The juvenile, a parent, a guardian, or a court-appointed guardian ad litem may file paperwork to ask the court to seal juvenile records (NOTE:  the court, probation and parole can also initiate a case to seal a juvenile record).

You can file paperwork to ask the Court to seal your juvenile record:

  1. Immediately if you are found not guilty, your case is dismissed, or you successfully complete a juvenile diversion program, a deferred adjudication, or an information adjustment.
  2. One year after you successfully completed probation or after your contact with law enforcement if nothing else happened after that contact.
  3. Three years after your unconditional release from commitment to the Department of Human Services or the date of you unconditional release from parole supervision.
  4. Five years after the date the Court's jurisdiction over you ends or the date of your unconditional release from probation or parole supervision, whichever is later, if you have been found to be a repeat or mandatory juvenile offender and if you have not violated any other criminal statute.
  5. At any time if you were convicted of prostitution, as described in Section 18-7-201, C.R.S.; soliciting for prostitution, as described in Section 18-7-202, C.R.S.; keeping a place of prostitution, as described in Section 18-7-204, C.R.S.; public indecency, as described in Section 18-7-301, C.R.S.; soliciting for child prostitution, as described in Section 18-7-402, C.R.S.; or any corresponding municipal code or ordinance, and if at the hearing, the Court finds that, at the time you committed the offense, you were trafficked by another person, as described in Section 18-3-503 or 18-3-504, C.R.S., for the purpose of performing the offense, or you were coerced by another person, as described in Section 18-3-503, C.R.S., to perform the offense.  

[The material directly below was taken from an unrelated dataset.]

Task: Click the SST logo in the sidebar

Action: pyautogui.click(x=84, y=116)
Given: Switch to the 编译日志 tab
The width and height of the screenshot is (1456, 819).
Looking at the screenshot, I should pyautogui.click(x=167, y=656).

You cannot ask the Court to seal your juvenile records if:

  1. Your offense had to do with unlawful sexual behavior as defined in Section 16-22-102(9), C.R.S.;
  2. You were found to be an aggravated juvenile offender as defined by Section 19-2-516(4), C.R.S.;
  3. You were found to be a violent juvenile offender as defined by Section 19-2-516(3), C.R.S.;
  4. You were charged by the direct filing in District Court as a juvenile under Section 19-2-517, C.R.S., and you got an adult sentence.
  5. You did not pay Court-ordered restitution to a victim.  

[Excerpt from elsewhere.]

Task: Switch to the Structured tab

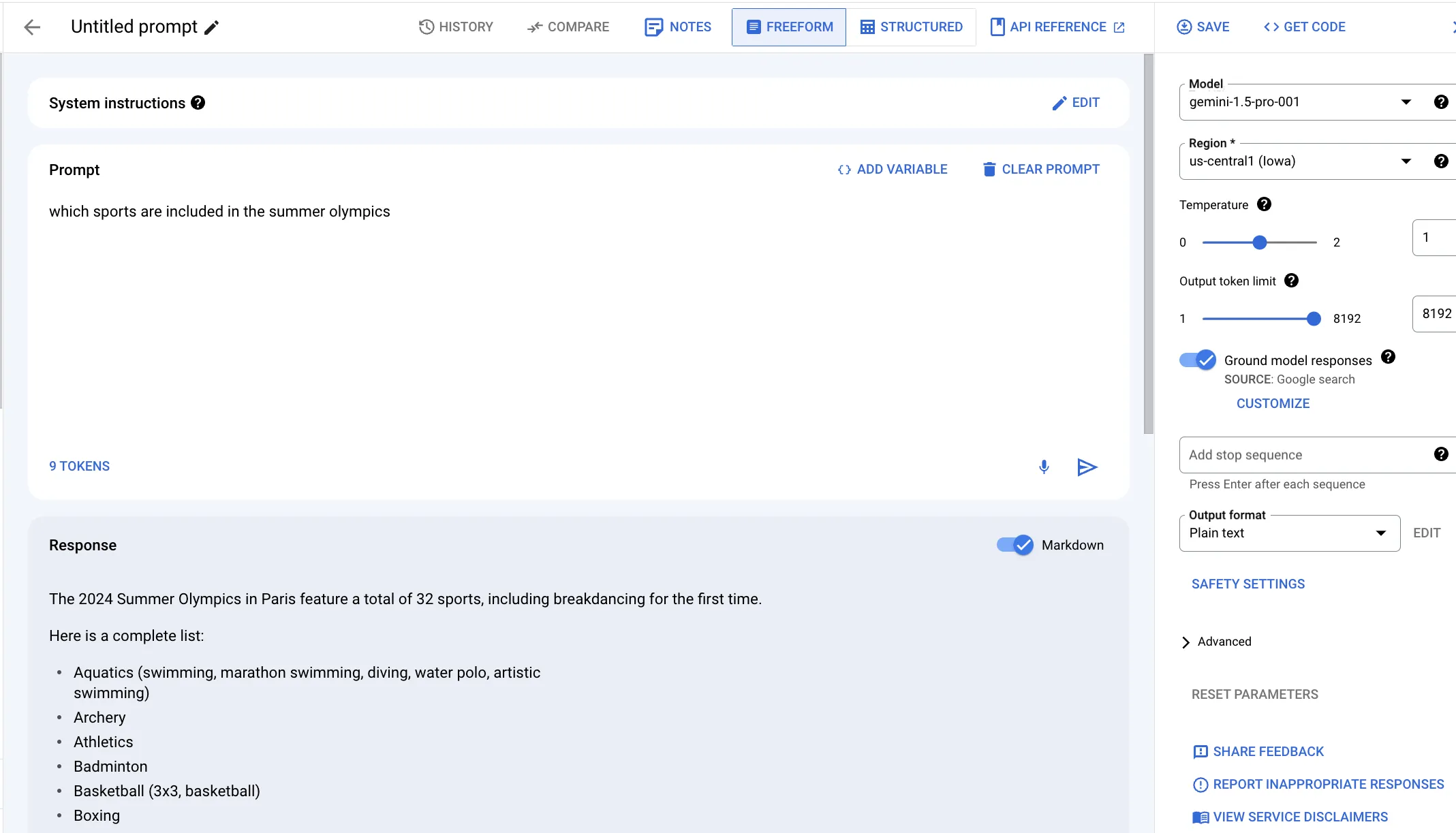Action: (911, 27)
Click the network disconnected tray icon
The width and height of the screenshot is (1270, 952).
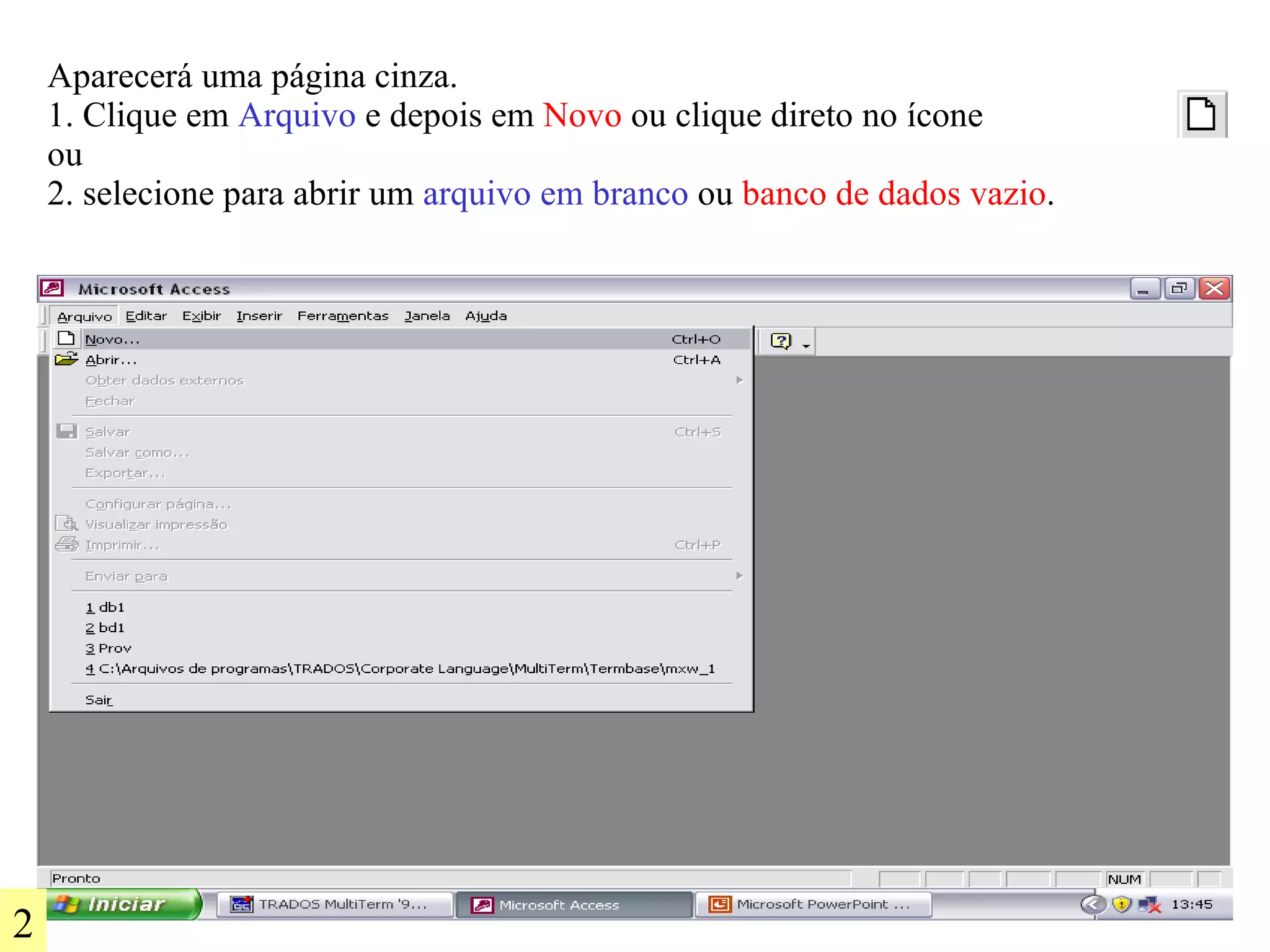pos(1149,904)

You can only ask the Court to seal your juvenile records once every twelve-month period.  

You should file the paperwork to seal your records with the District Court or Juvenile Court in the county where you had contact with law enforcement or where your juvenile case was heard.  

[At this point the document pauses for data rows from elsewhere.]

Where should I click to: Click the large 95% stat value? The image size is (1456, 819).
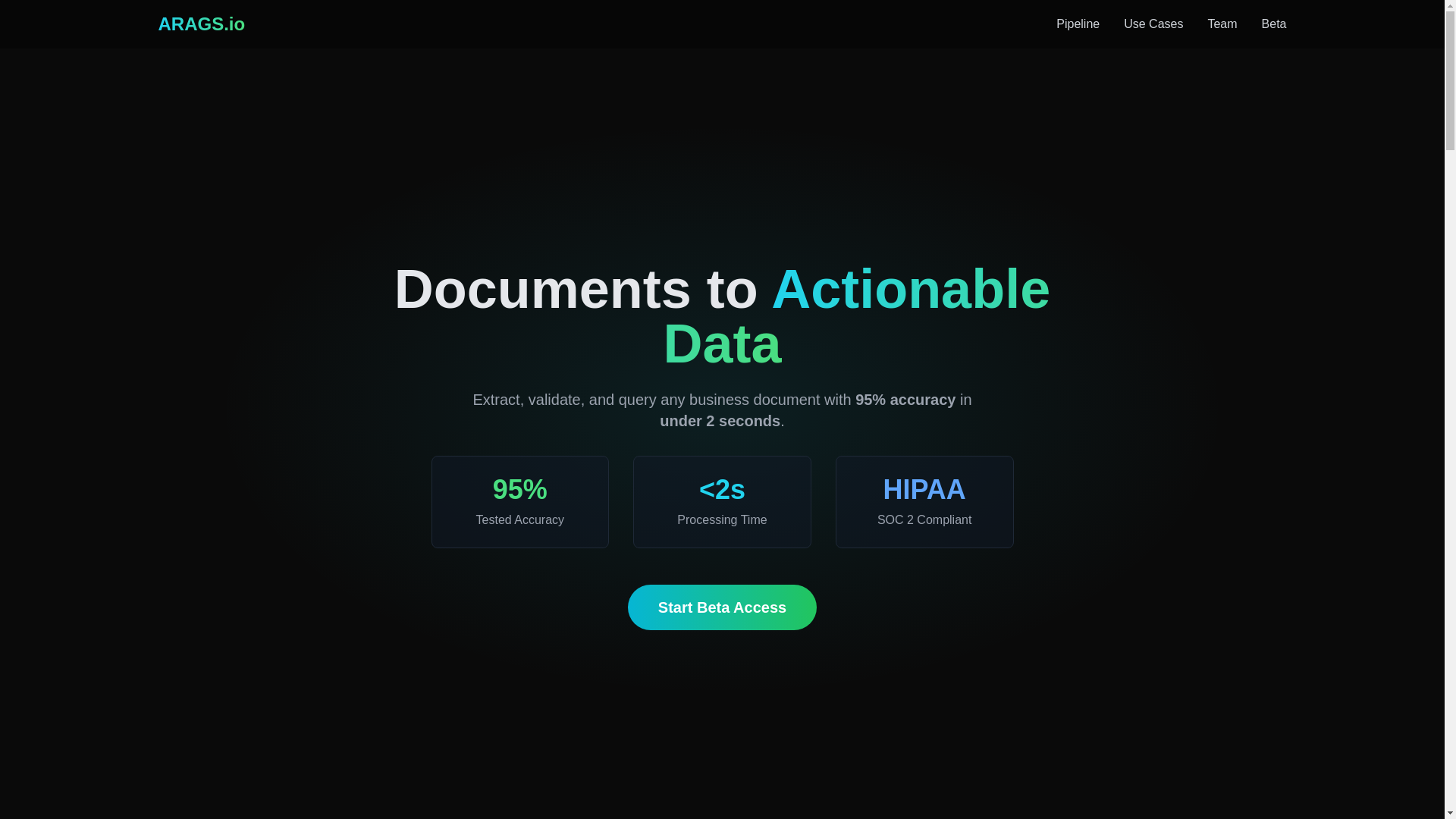coord(519,490)
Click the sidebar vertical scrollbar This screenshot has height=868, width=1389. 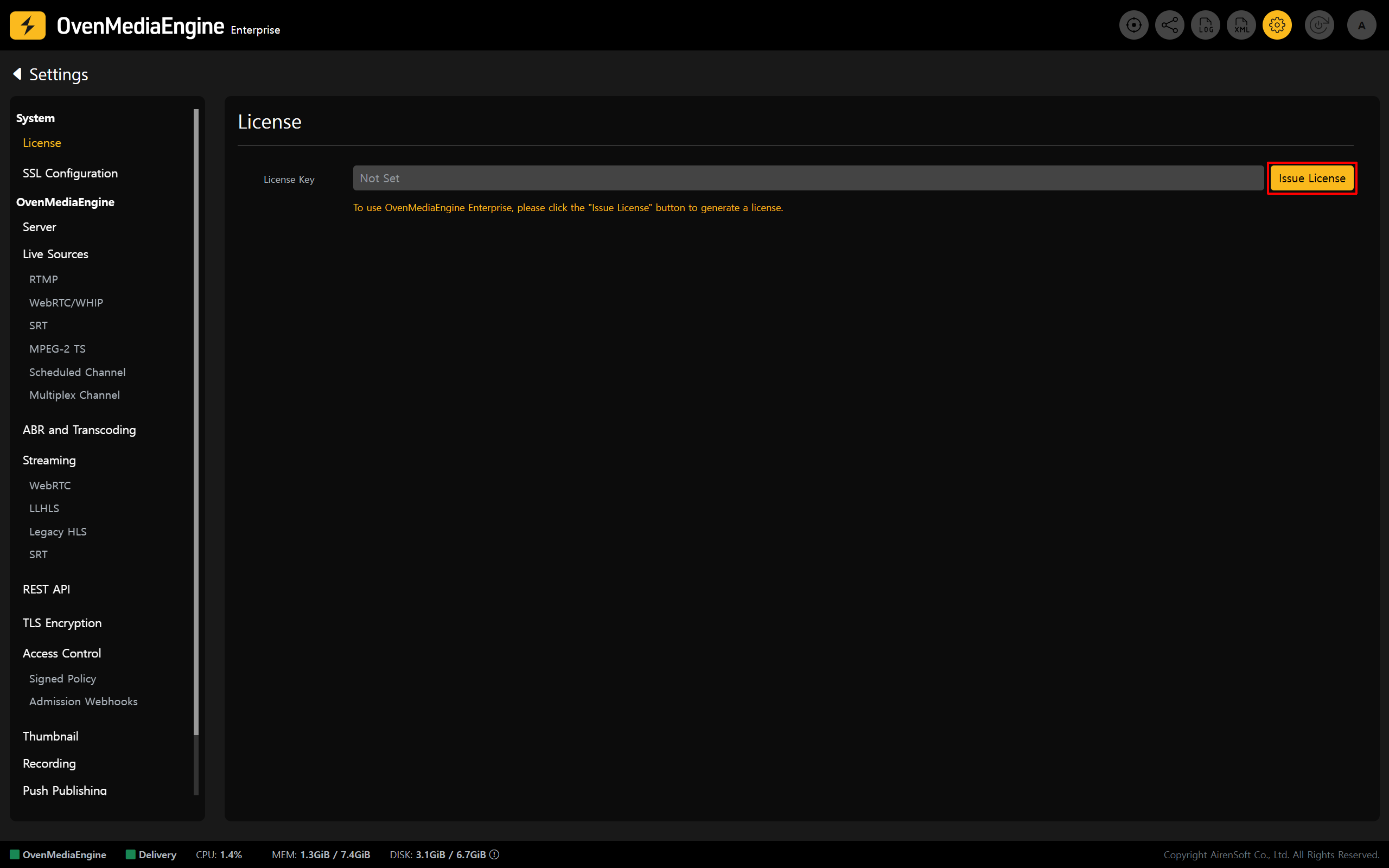click(x=196, y=422)
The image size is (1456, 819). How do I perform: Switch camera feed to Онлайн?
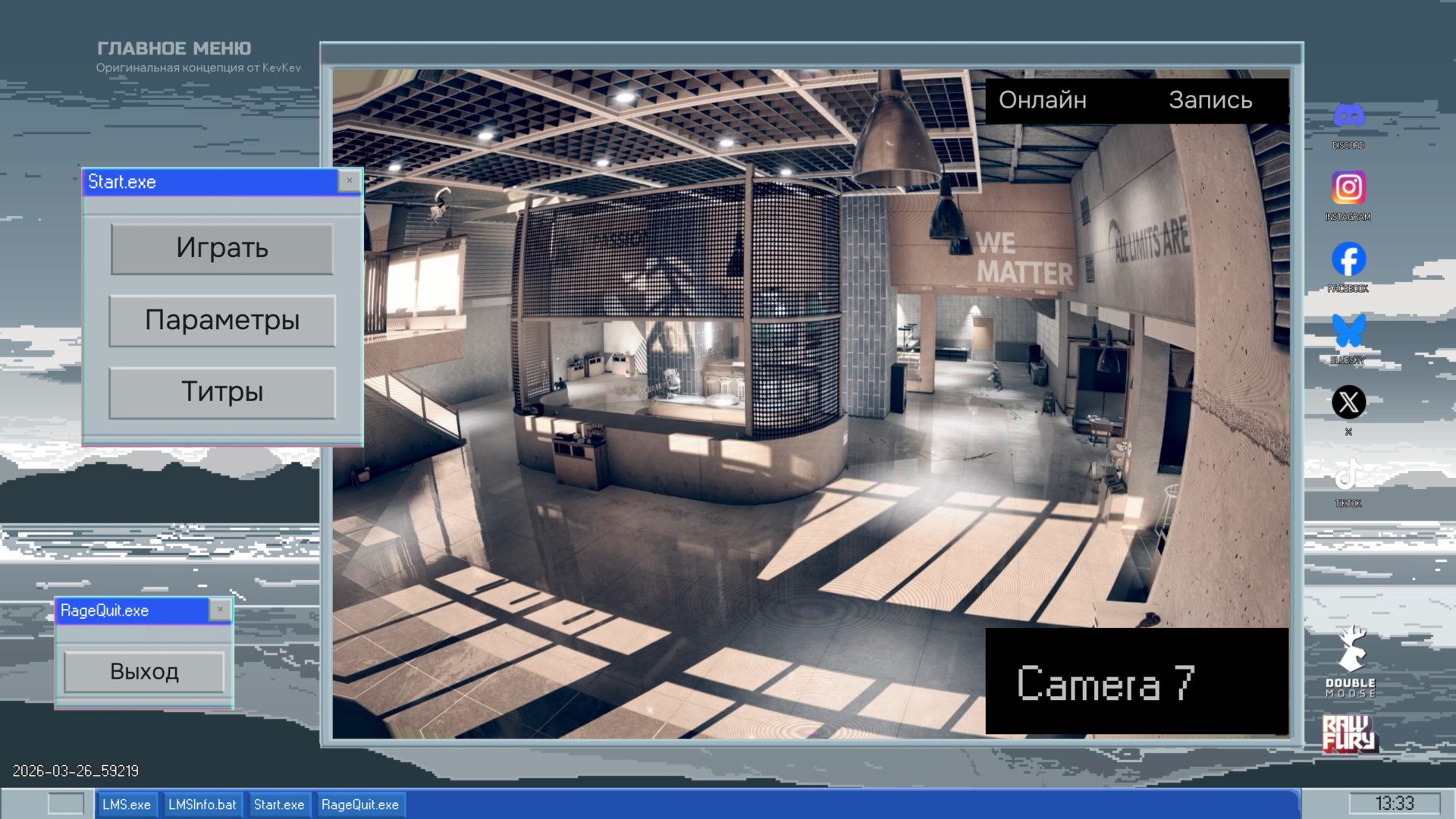pos(1042,100)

To access forms online, go to the website at (https://www.courts.state.co.us/Self_Help/sealingrecords).  You may complete a form online and print it or you may print the form and fill it out legibly with black ink.  If you are requesting to expunge multiple cases, you must file a separate Petition for each case. 

After receipt of your paperwork, a hearing will be set.  During the hearing, you may be asked questions about the request to have your record expunged.  On the hearing date, the Court will either grant or deny the Petition for Expungement of Records.  If the Court grants the Petition, the Court will automatically "expunge/seal" the juvenile or criminal case and issue an Order.  It is your responsibility to notify the Colorado Bureau of Investigation and those agencies listed on the Order, by mailing each agency a copy of the signed Order.  Your failure to notify the agencies may result in the Juvenile's arrest and criminal or municipal record not being sealed.